:: Consigne 1 ::
Dans le texte sur l'exposition du Musée Rath, remplacez « bonhomie » par « jovialité », puis recopiez le passage allant de « Devant ses yeux, il » jusqu'à « les rivages libanais. ».
:: Consigne 2 ::
Réécrivez en liste numérotée les lignes du listing allant de celle qui contient « The height and width of the screenshot is (720, 1280). » jusqu'à celle qui contient « I will coord(98,61). », ces deux lignes comprises, en omettant les lignes vides.

:: Texte source ::
'''
Le Musée Rath de Genève a vécu l’un de ces grands moments pour lesquels il a été érigé en 1826. Sanctifier les arts. Installé en plein cœur de la Cité de Calvin, ce « temple des muses » abrite aujourd’hui la « Fascination du Liban » pour quatre mois et de précieuses leçons d’histoire, qui s’apprêtent à se murmurer aux oreilles des Genevois en dévoilant des pans entiers d’une planète vivante et bariolée, traversant les millénaires et le Liban. Sous toutes ses coutures, avec tous ses paradoxes, message d’un avenir mâtiné, le Liban n’en finit plus de fasciner. Semble-t-il.
Mais, au-delà de la magie, il y a le rêve. Un voyage poétique et philosophique suggéré par Marc-André Haldimann, dont l’imposante carrure nous accueille avec un « Ahlan habibi » susurré avec délicatesse et délectation. Posté devant les imposantes colonnes corinthiennes de la vénérable bâtisse, l’archéologue déploie son double mètre, ponctué d’une tignasse rebelle, avant d’inviter au vernissage des 350 objets archéologiques et œuvres d’art, encore jamais exposés en Europe, qui ont fait le déplacement du Liban (voir notre édition du 1er novembre). Sur deux étages, repeints aux couleurs chaudes de la Méditerranée et de la divine pourpre du murex, une histoire exceptionnelle se raconte et se vit, animée par la ferveur du scientifique, qui traverse allègrement soixante siècles d’histoire de religions, d’art et d’archéologie, comme s’il y avait vécu.
Devant ses yeux, il détaille les rites funéraires de l’âge du bronze, l’évolution des croyances sous l’Empire romain ou l’avènement du christianisme et de l’islam. Le fil rouge, qu’il déroule avec toute sa bonhomie, dévoile des mondes chatoyants et les multiples facettes de la relation développée au cours des siècles entre les Libanais, le Divin et l’au-delà. Les collections libanaises présentées ajoutent à cette fascination, tout en montrant leur richesse: sarcophages monumentaux, mosaïques byzantines, stèles, statues votives, représentations divines, icônes, manuscrits melkites révèlent ainsi les civilisations, les rites et les croyances qui se sont succédé sur les rivages libanais.
Une nouvelle vie
Scrutés dans leurs détails, valorisés par une somptueuse muséographie et mis en scène avec Marielle Martiniani-Reber et Anne-Marie Maïla-Afeiche, tous ces fragments reflètent les incontournables influences égyptienne, chypriote, romaine, grecque, ottomane. Et, à lui seul, Marc-André Haldimann incarne ces complexités. À travers tous ces objets exposés, il insuffle un incroyable sentiment d’appartenance à une terre d’accueil, à l’humanité tout entière. Parce que cette exposition est vivante et qu’elle nous dit ce que nous sommes. Elle parle de ceux qui offraient une nouvelle vie à leurs morts en les accompagnant d’objets et d’offrandes de toutes sortes, pour les tenir à l’écart. Elle insinue comment d’autres ont commencé à s’interroger et comment ils ont, un jour, envisagé un au-delà, une vie après la vie. Elle interpelle nos croyances et pousse à la réflexion quant aux destinées que nous nous promettons et à ce qu’il en adviendra. Un jour.
'''
:: Entrées affichées ::
'''
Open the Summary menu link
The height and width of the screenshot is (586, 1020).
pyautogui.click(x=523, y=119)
'''
'''
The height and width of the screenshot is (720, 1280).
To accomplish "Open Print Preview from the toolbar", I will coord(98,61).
'''
:: Corrigé 1 ::
Devant ses yeux, il détaille les rites funéraires de l’âge du bronze, l’évolution des croyances sous l’Empire romain ou l’avènement du christianisme et de l’islam. Le fil rouge, qu’il déroule avec toute sa jovialité, dévoile des mondes chatoyants et les multiples facettes de la relation développée au cours des siècles entre les Libanais, le Divin et l’au-delà. Les collections libanaises présentées ajoutent à cette fascination, tout en montrant leur richesse: sarcophages monumentaux, mosaïques byzantines, stèles, statues votives, représentations divines, icônes, manuscrits melkites révèlent ainsi les civilisations, les rites et les croyances qui se sont succédé sur les rivages libanais.

:: Corrigé 2 ::
1. The height and width of the screenshot is (720, 1280).
2. To accomplish "Open Print Preview from the toolbar", I will coord(98,61).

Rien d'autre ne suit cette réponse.